-- AVAILABLE RECORDS follows --

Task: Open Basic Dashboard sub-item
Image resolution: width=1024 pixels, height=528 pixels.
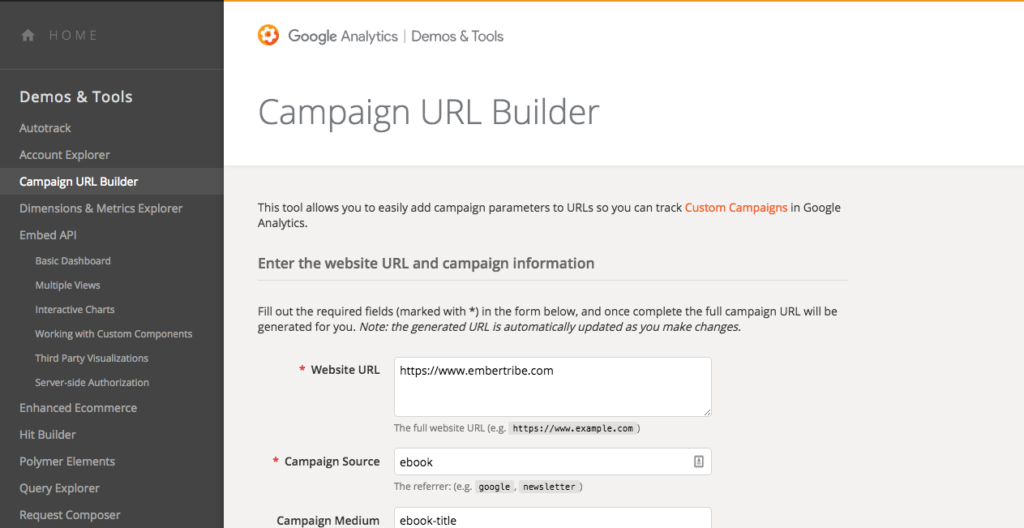Action: click(x=72, y=261)
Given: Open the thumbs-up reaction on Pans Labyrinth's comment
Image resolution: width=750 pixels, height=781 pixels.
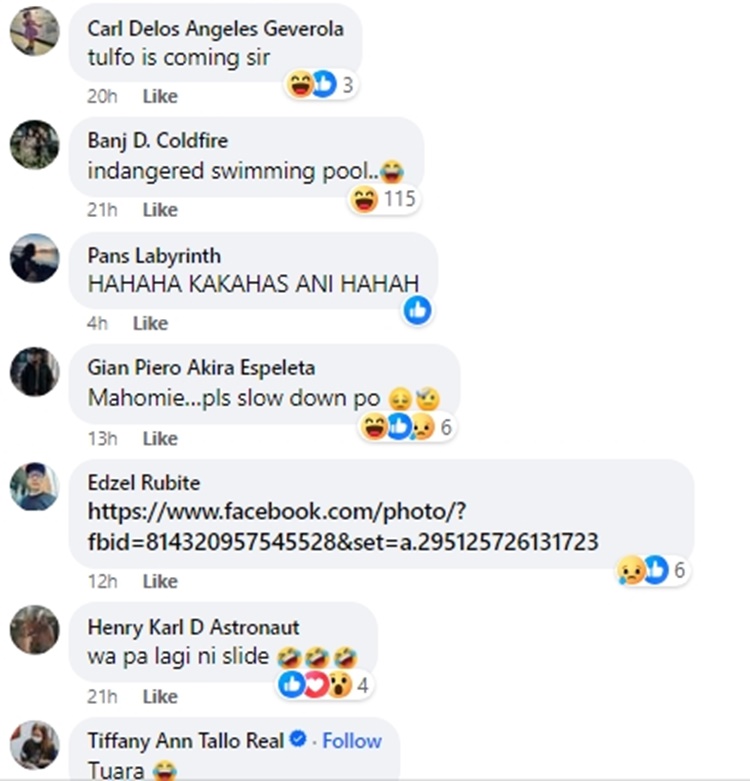Looking at the screenshot, I should (417, 310).
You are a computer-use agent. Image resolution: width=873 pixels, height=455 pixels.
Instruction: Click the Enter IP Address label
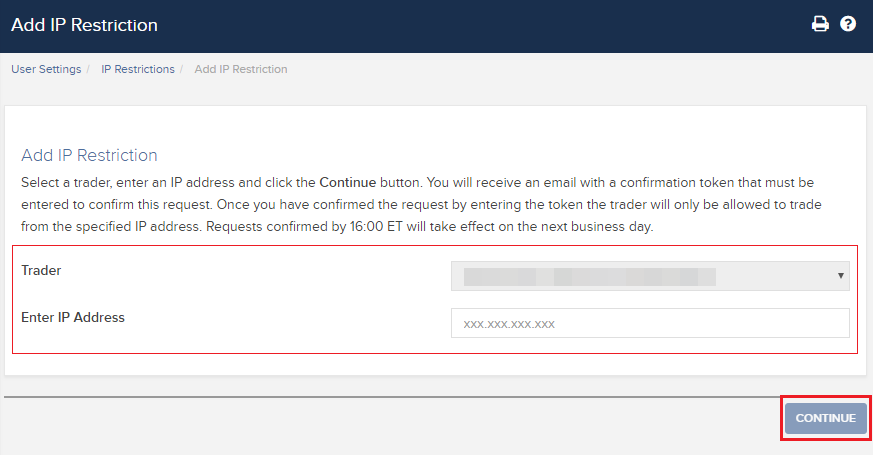click(73, 317)
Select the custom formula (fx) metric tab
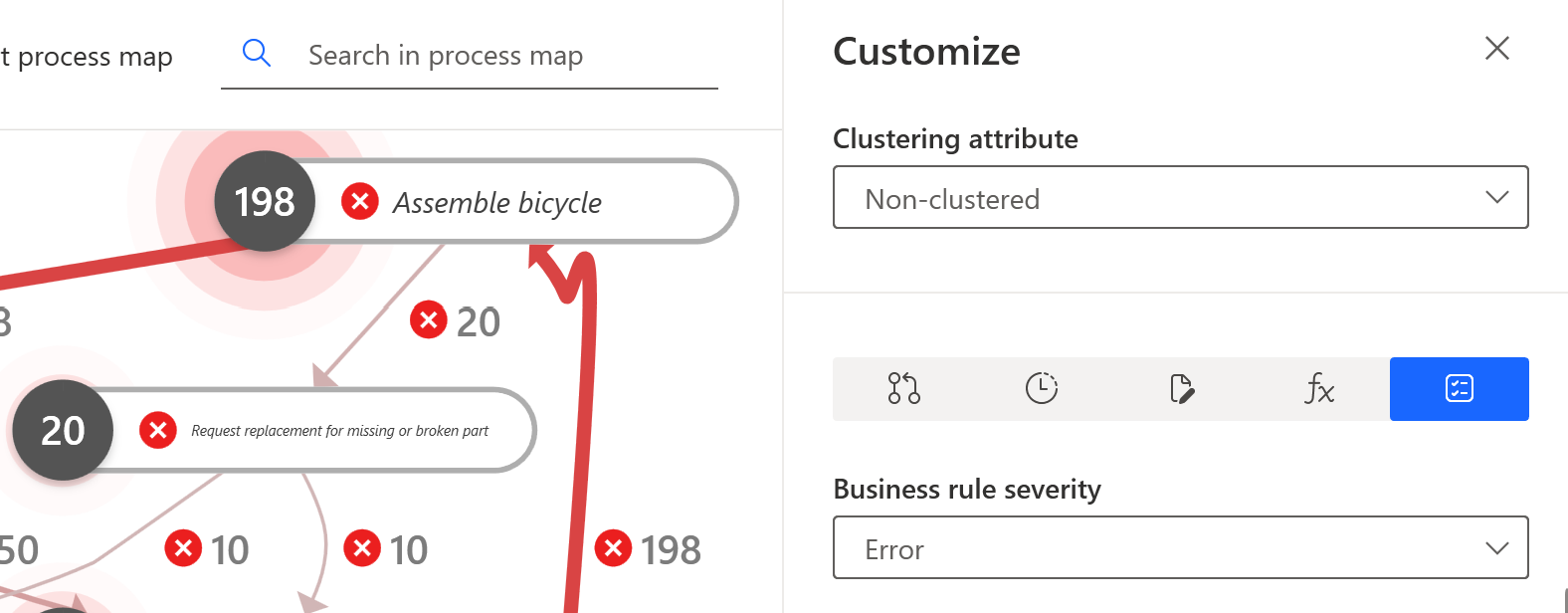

-- AVAILABLE RECORDS concluded --

§ PROMPT:
Write the entries above out again exactly, but not the pictures.

§ RESPONSE TO THE EXERCISE:
Task: Open Basic Dashboard sub-item
Image resolution: width=1024 pixels, height=528 pixels.
Action: click(x=72, y=261)
Given: Open the thumbs-up reaction on Pans Labyrinth's comment
Image resolution: width=750 pixels, height=781 pixels.
Looking at the screenshot, I should (417, 310).
You are a computer-use agent. Image resolution: width=873 pixels, height=455 pixels.
Instruction: Click the Enter IP Address label
click(73, 317)
Select the custom formula (fx) metric tab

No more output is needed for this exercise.